# Diablo 2 1.10 patch



## Stridder44 (Nov 19, 2003)

Anyone tried it yet?


----------



## a2daj (Nov 19, 2003)

Stridder44 said:
			
		

> Anyone tried it yet?



Check out subjects further down the thread listing page.


----------



## ex2bot (Dec 13, 2003)

We did some LAN gaming with Diablo II 1.10 and LOD in a mixed Win / Mac LAN. Worked just fine!

Doug


----------



## podmate (Dec 15, 2003)

I tried it on my B&W G4 450 running 10.3
Its still friggin too slow to use on battle.net

So, I bought a new Dell PowerEdge 400SC for $250 to use as my gaming machine.
I wish that I could afford a G5 because I'm sure that Diablo would run just fine on one of those beauties.


----------



## ex2bot (Dec 15, 2003)

I'm saving my pennies for a G5. (maybe 2005  ) I'll miss my iMac's floating screen though.

Doug


----------



## Krevinek (Dec 28, 2003)

Odd... I have been playing D2 just fine on BNet with my 8600/G4... so it might be the weak video card that comes with a first gen G4s. I would definitely recommend that you upgrade the video card to a decent one like a Radeon 8500. I personally haven't had problems with D2 under OS X, but I use 10.2.8 on my 8600 though.


----------



## podmate (Dec 29, 2003)

I have upgraded my B&W to an ATi 7000 PCI card.  This helped somewhat.  Also, upgrading to 10.3 helped.  
I still find that D2 is virtually unplayable on battle.net while running any version of 10 on my Cube (G3Force 2MX) or B&W.  Heck, my quicksilver (GeForce 4) even has issues.  Lots of dropped frames and bad lag.  I am playing on a cable modem and on my LAN at work (T1).
My brothers oooold dell XPS-T450 (450mhz, 32mb tnt2, 512 RAM) running XP blows away my qicksilver in D2 under 10.

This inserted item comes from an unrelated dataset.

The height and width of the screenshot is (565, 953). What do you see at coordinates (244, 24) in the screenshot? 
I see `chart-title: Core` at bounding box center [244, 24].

Now, if I drop down to 9 (not classic), then battle.net is usable.  But I have no wish to continue to have 9 installed on my machines.

Oh well.


----------



## Krevinek (Dec 29, 2003)

First off, never use D2's hardware acceleration with an nVidia-based card... the speed is worse than software mode (in most cases) from reports I have seen. The Quicksilver in software mode should actually run pretty darn smoothly, but don't hold me to that.

I do use software mode for D2 on my 8600 under OS X... mostly because I used to use a 3dfx card (no 3D under X), and I just haven't played much since getting the Radeon. Sorry that I can't help more.


----------



## Arden (Dec 30, 2003)

A Bondi Blue iMac with 2 MB of VRAM I once played on had almost no trouble with D2.  A Quicksilver G4 will chew it up, spit it out and ask for seconds.


----------